24 giugno 2017
Aggiornato 15:30
Musica

Niccolò Fabi: «Gli inizi sono eccitanti ma attenzione a non diventarne schiavi»

Abbiamo parlato col cantautore romano di inizi di carriera, dell'inizio di uno spettacolo, di una storia d'amore ma anche di silenzio e discografia. Ecco cosa ci ha raccontato

BIELLA  - Niccolò Fabi ci dedica qualche minuto del suo tempo prima del concerto, con un sorriso delicato e pacato. «Faccio sempre di più quello che avrei voluto fare - ci racconta Niccolò parlando della sua carriera e continua - gli inizi sono estremamente eccitanti, l'imoortante però e non esserne schiavi. Si apprezzano cose diverse con la conoscenza.»
Anche l'inizio di uno spettacolo è un momento particolare per il cantautore romano che ci racconta: «E' il momento più delicato in cui persone che arrivano da giornate completamente diverse si incontrano. Io cerco di concentrarmi, osservando un punto nel buio della sala che diventa il mio interlocutore privilegiato.»
La scrittura per Niccolò è un momento molto particolare, questa volta da vivere in completa solitudine.

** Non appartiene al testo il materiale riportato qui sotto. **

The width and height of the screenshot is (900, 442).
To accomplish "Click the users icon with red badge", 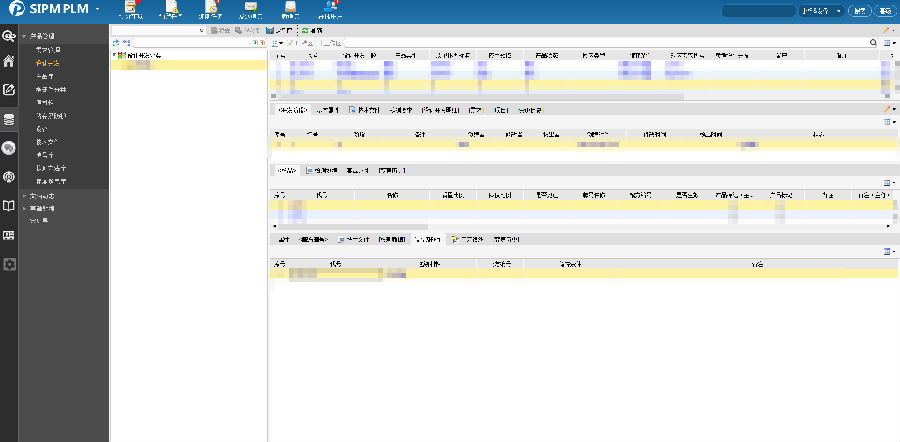I will [331, 8].
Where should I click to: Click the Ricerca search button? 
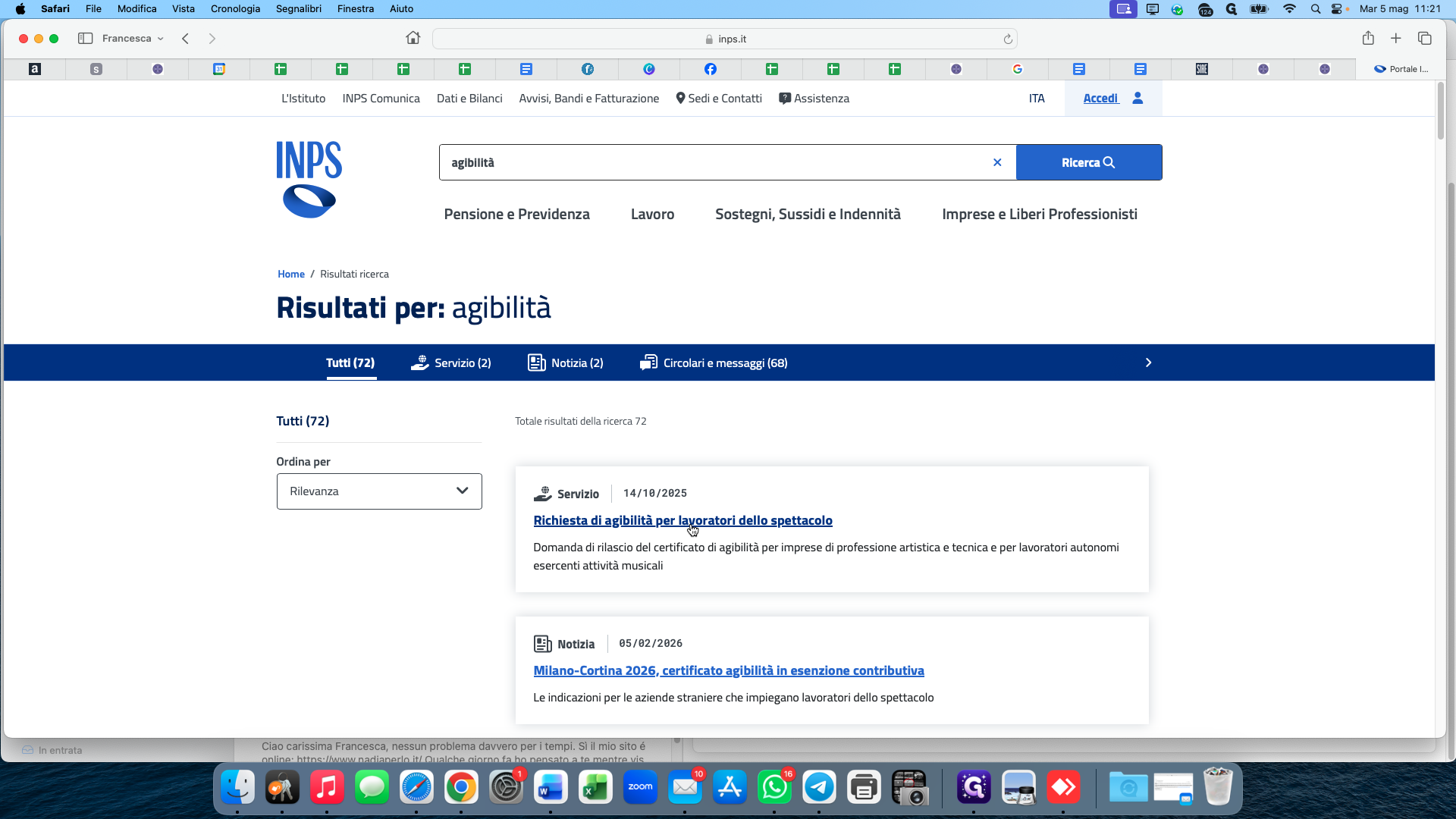(1088, 162)
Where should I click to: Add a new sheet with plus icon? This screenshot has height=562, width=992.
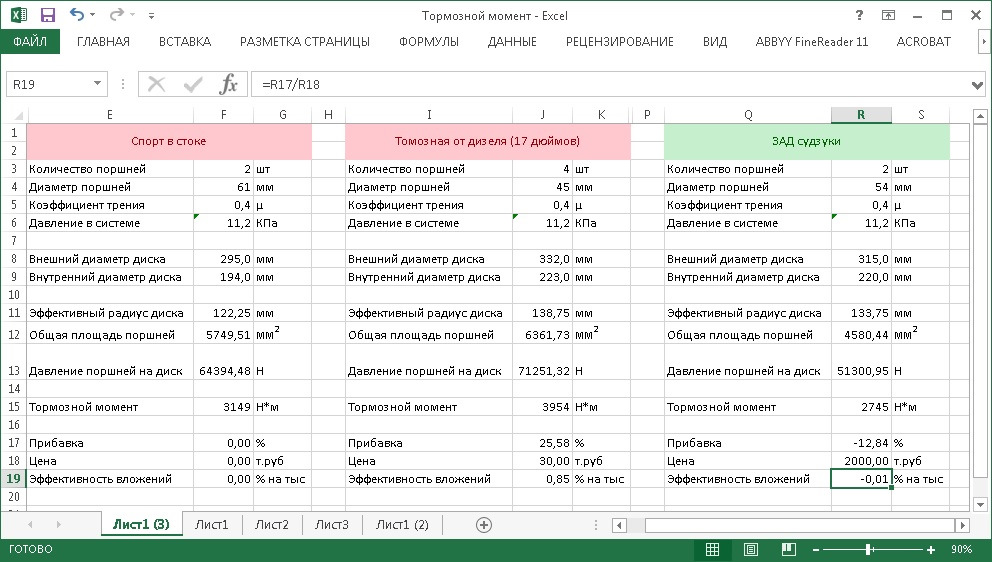484,524
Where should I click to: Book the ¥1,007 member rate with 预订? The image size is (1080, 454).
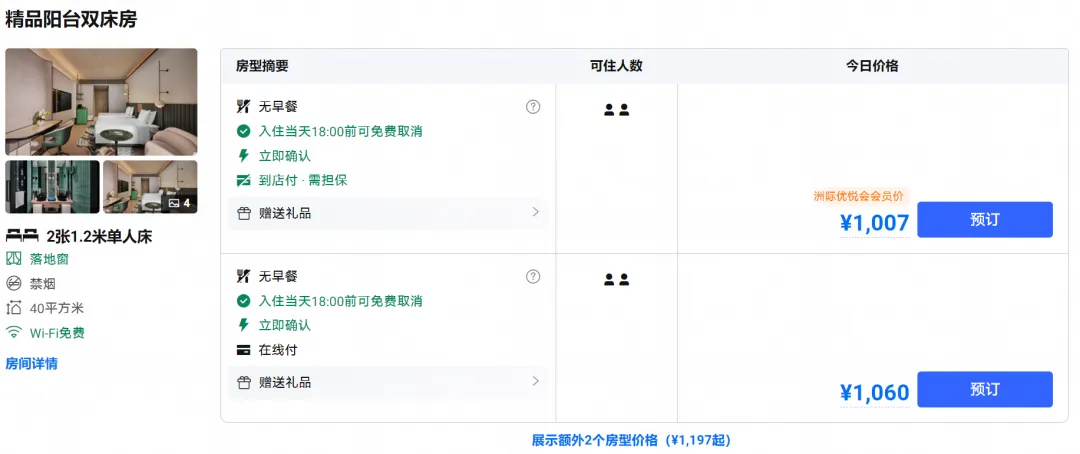(x=985, y=220)
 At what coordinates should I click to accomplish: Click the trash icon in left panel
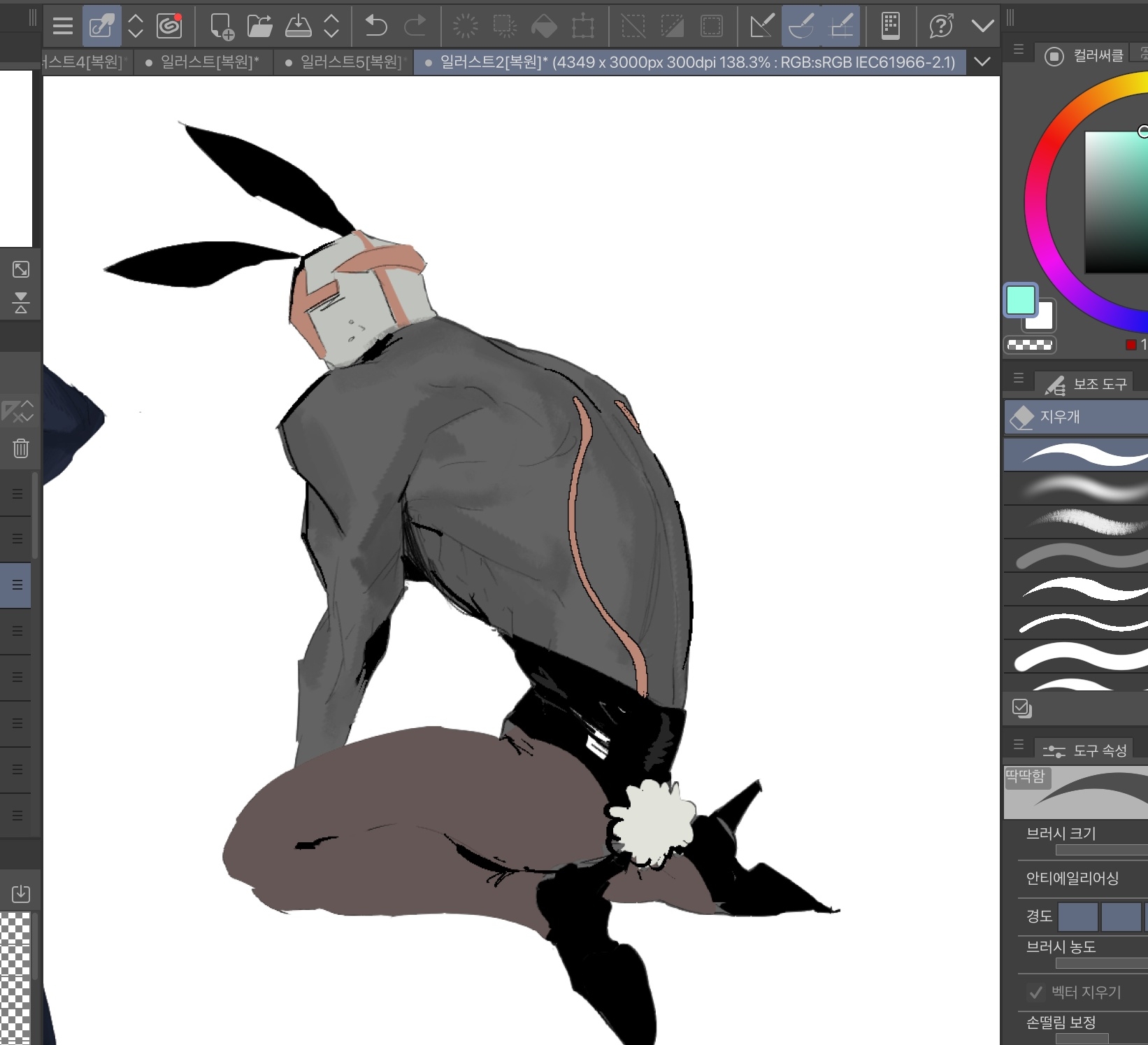[21, 448]
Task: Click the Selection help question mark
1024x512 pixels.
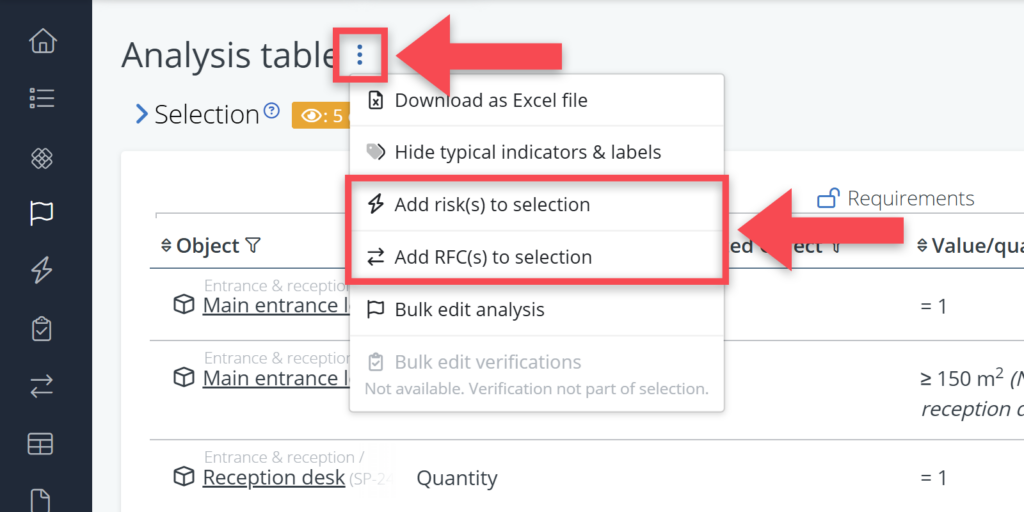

Oltre a scrivere Una somma di piccole cose, il suo ultimo disco in solitudine lo ha anche registrato in completo isolamento: «Registrare da solo ha amplificato l'emotività di quello che stavo raccontando.»
Parlando di musica e discografia emerge qualche nota dolente anche secondo Il musicista che di spiega: «La discografia è un'industria che ha visto venire meno il suo prodotto, cerca di trovare delle alternative e lo fa coi media che però hanno intenzioni diverse da quella artistica e non dovrebbero avere il potere sulla musica.».
Dopo il tour, giunto quasi al termine, il musicista ci ha raccontato di volere fare pausa e poi di voler sicuramente festeggiare insieme a tutti i fans i suoi vent'anni di carriera.